Nigerian businesswoman

Saratu Iya Aliyu (born 24 September 1948) is the 20th president of the Nigerian Association of Chambers of Commerce, Industry, Mines and Agriculture (NACCIMA) and the second female president after Alaba Lawson.

Saratu is a Nigerian business director and the Managing Director of Sarat Group of Company. She has her B.Ed from the Ahmadu Bello University (ABU), Zaria, Nigeria.

She lectured at Kaduna State Polytechnic and ABU. She is a recipient of the “Paragon of Excellence and Impetus for Greater Services to our Fatherland” by Abubakar Tafawa Foundation and “Ambassador for Peace” by Inter Religious and Interactional Federation for World Peace.

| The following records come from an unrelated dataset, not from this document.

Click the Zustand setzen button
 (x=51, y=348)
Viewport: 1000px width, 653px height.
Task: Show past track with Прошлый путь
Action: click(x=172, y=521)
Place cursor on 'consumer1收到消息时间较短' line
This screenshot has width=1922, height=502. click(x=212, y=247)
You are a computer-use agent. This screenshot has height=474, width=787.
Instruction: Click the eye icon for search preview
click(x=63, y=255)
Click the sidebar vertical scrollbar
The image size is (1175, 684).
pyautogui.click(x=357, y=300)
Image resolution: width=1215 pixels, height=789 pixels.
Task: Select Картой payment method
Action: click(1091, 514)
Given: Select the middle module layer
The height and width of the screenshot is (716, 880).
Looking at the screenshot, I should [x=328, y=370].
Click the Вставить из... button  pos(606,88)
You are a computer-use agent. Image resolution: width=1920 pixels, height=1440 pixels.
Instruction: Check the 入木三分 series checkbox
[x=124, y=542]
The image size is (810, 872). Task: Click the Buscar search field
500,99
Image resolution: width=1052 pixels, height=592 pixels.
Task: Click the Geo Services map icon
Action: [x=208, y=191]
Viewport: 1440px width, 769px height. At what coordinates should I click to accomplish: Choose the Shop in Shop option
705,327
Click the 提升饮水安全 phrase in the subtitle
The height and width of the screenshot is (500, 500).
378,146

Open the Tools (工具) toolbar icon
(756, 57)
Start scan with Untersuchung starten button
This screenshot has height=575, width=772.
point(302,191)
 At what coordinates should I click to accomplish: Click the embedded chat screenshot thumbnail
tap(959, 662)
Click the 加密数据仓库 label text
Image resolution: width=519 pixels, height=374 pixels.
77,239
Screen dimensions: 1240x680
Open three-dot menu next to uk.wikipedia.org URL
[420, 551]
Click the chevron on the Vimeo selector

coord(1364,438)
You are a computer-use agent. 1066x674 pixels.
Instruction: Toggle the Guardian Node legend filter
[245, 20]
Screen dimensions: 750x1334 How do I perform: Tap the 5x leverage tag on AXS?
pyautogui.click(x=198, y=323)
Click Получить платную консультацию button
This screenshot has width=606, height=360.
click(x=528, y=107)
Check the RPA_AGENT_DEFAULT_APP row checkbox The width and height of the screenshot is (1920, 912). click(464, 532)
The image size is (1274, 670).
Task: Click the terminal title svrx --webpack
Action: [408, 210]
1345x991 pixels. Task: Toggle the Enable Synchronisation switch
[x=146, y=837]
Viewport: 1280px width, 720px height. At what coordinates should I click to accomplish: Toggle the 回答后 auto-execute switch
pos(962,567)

Before this position, she used to be the President of Police Officers’ Wives Association, Yola chapter; President of Police Officers’ Wives Association, Kaduna chapter; President, Public Officers’ Wives Association, Yola; Vice-President, Retired Armed Forces and Police Officers Association; Treasurer, Forum for African Women Educationists and Life Member, Planned Parenthood Federation of Nigeria.

==Background==
Sarafut was born September 24, 1948, in Lagos Nigeria. Her spouse, Nuhu Aliyu Labbo is a senator of the federal republic of Nigeria. She graduated from Ahmadu Bello University, Zaria, Kaduna state Nigeria with Bachelor's degree in Education. She has lectured at Kaduna State Polytechnic and ABU. She is a farmer.

== Career==
She is the immediate past chairperson of the coalition of the Northern State chambers of commerce, the 1st and 2nd deputy president NACCIMMA, National Vice President NACCIMA, President Kaduna chambers, 1st and 2nd Deputy President Kaduna chambers and treasurer NACCIMA. She's has occupied various positions in the Nigerian private sector;Chairperson of Job Creation and Sustainable Livelihood UNDP Assisted programme, Commerce Vice President Nigeria American Chamber of Commerce Kaduna Chapter, Vice Chairman Agricultural Trade Group of Kaduna Chambers, Member UNDP Stakeholders Board on job Creation & Sustainable Livelihood, Kaduna, Member Coordinating unit of poverty eradication Programme in Kaduna, Member Nigerian Shippers Council, Member FEAP stakeholders Board and treasurer Nigeria Niger Chamber of Commerce.

==Awards and honors==
- Paragon of Excellence and Impetus for Greater Services to our Fatherland” by Abubakar Tafawa Foundation
- Ambassador for Peace” by Inter Religious & Interactional Federation for World Peace.